[Collected data entries]
▬▬▬

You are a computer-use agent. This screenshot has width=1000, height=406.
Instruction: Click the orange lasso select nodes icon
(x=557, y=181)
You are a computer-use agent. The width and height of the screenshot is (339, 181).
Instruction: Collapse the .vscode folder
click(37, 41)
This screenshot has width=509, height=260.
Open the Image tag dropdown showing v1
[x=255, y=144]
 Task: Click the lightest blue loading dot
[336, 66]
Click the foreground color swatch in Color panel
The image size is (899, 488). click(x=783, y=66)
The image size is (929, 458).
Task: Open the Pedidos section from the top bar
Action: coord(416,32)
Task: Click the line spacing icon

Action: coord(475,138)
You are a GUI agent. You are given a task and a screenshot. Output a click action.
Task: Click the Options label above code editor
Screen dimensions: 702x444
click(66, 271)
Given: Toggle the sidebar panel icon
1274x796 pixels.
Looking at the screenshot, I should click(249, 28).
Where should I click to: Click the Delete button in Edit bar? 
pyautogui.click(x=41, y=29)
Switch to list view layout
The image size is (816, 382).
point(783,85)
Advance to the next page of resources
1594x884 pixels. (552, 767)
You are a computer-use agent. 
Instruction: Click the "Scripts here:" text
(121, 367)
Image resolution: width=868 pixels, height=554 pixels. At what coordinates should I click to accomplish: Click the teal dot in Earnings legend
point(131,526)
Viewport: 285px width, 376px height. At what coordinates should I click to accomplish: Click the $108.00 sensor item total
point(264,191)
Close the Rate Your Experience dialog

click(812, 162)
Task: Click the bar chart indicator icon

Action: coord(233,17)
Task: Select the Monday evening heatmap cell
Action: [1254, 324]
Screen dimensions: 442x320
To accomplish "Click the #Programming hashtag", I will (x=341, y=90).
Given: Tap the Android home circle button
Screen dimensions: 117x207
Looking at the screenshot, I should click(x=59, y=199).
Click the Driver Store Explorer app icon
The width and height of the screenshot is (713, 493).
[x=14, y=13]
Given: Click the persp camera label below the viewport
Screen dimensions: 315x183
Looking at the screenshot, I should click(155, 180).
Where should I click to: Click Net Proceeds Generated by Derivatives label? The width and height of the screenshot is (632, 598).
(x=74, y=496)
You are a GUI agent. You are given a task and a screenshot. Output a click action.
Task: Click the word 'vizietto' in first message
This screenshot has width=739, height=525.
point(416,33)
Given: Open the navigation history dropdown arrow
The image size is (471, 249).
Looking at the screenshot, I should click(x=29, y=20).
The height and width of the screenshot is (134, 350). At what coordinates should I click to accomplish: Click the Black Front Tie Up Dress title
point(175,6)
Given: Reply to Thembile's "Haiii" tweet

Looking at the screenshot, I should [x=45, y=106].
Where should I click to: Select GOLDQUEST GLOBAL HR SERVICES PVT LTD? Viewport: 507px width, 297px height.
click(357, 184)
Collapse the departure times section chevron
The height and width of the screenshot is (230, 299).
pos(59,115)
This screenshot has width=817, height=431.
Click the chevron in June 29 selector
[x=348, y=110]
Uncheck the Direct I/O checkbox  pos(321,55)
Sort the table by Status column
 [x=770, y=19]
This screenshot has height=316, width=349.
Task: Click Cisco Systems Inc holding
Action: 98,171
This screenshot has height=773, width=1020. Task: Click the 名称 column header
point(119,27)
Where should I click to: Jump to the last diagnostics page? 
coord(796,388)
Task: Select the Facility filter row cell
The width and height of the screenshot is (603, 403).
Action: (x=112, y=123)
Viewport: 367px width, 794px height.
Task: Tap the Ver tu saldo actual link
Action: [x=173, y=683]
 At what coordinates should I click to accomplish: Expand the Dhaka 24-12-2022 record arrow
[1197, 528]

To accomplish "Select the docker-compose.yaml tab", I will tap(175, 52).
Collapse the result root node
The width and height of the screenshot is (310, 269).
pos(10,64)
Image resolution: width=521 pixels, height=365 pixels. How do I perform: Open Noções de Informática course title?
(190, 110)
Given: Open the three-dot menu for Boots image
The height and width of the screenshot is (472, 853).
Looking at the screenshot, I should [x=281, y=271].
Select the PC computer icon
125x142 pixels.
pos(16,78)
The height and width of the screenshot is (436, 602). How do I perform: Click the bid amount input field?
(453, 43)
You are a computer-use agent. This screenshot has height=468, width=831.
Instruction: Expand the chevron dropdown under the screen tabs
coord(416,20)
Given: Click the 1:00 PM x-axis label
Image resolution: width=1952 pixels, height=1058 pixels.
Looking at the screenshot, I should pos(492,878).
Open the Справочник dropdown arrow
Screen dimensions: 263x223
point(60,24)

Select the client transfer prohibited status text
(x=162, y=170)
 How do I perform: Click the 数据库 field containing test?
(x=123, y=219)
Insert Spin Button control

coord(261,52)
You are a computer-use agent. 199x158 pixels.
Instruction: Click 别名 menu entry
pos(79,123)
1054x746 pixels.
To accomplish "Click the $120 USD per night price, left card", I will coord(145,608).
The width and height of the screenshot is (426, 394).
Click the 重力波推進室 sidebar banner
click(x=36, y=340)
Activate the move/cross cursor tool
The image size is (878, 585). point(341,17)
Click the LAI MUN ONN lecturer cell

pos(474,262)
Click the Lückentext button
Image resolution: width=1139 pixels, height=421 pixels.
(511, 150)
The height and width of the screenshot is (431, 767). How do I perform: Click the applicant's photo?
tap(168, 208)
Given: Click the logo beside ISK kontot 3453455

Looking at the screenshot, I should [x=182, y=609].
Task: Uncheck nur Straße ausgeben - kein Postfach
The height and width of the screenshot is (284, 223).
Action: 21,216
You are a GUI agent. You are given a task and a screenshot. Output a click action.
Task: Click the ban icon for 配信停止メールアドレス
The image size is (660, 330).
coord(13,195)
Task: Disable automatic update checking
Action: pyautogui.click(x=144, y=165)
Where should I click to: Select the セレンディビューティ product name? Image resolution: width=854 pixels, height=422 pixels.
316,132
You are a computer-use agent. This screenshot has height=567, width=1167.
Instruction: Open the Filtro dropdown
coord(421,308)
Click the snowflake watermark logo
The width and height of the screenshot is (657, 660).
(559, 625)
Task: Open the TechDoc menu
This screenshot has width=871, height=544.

▬▬▬

**Problem requirements:** All lines that contain the word "Uncheck" must be copied from the records above.

**Completed task:**
Uncheck the Direct I/O checkbox  pos(321,55)
Task: Uncheck nur Straße ausgeben - kein Postfach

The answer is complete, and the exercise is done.